Die Aufspaltung in zwei Personen erlaubt es Bergman, das Ich seiner Kindheit mit Empathie und Respekt zu schildern, und so scheint er hier ein vergleichsweise versöhnliches Verhältnis zu sich selbst zu gewinnen, ohne daß die ihm zugefügten seelischen und körperlichen Schmerzen verdrängt werden müßten. Aus der distanzierten Erzählsituation, die die Landschaft der Kindheit wie neu entzifferbar macht, entwickelt sich nun ganz langsam und vorsichtig so etwas wie eine Versöhnung. Dies gleichsam als retrospektive Erweichung des harten Vaters, der mehr als je zuvor in seiner existentiellen Qual und seinem viel zu kleinen bißchen Freude und Freundlichkeit dargestellt wird. Daß dies nicht zum therapeutischen oder, was den Titel anlangt, zum altersabergläubischen Kitsch gerät, ist der kristallinen Präzision dieser Erinnerungsprosa zu verdanken. Von Frömmigkeit kann ohnehin keine Rede sein. Wer an Gott glaubt, ist ein Idiot, fand schon Pu. Ingmar denkt nicht daran, ihn zu dementieren, und selbst der Vater scheint im Alter seinen Gott eingebüßt zu haben.

Die mit Bergmans Welt schon Vertrauten laufen allerdings Gefahr, viel näherliegende Bedeutungen des Textes zu verfehlen. Denn das ganze Personal und die schwedische Landschaft mit ihren Pfarrhöfen und hölzernen Sommerhäusern glauben sie schon zu kennen, und so nehmen sie möglicherweise Chiffren wahr, wo typische Erfahrungen gemeint sind. So könnten die häufig vorkommenden wilden Erdbeeren als Zitate oder als Symbole spezifisch Bergmanscher Erinnerungsarbeit erscheinen, während allererst wilde Erdbeeren gemeint sind, denn jede und jeder in Schweden kennt eine Stelle, wo sie wachsen.

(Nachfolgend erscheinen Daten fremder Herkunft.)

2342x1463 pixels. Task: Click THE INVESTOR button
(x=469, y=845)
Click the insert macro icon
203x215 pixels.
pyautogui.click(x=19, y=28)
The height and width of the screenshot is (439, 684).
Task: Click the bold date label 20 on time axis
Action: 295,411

So ist dieses durchkomponierte Prosastück, das man statt "Roman" auch "Frühlingssonate" nennen könnte, eine anschauliche erzählerische Erkundung und Vergegenwärtigung der schon fast versunkenen bürgerlichen Lebensformen des alten Schweden. Die karge und schöne Landschaft und eine asketische lutherische Religiosität, der die rationale Lebensorganisation der Moderne den lokalmythischen und genußsüchtigen heidnischen Kern nie ganz hat austreiben können, werden durch Pus Perspektive zur einer allgemein zugänglichen Erfahrung. Andersherum aber läßt sich die Individualität Bergmans besser verstehen, wenn man mit Pu gelitten, gelogen, sich gesehnt und gefreut hat. Daher ist das schöne Büchlein den Befangenen wie den Unbefangenen mit gleicher Wärme zu empfehlen.

Ingmar Bergman: "Sonntagskinder". Roman. Aus dem Schwedischen übersetzt von Verena Reichel. Kiepenheuer & Witsch, Köln 1996. 160 S., geb., 29,80 DM.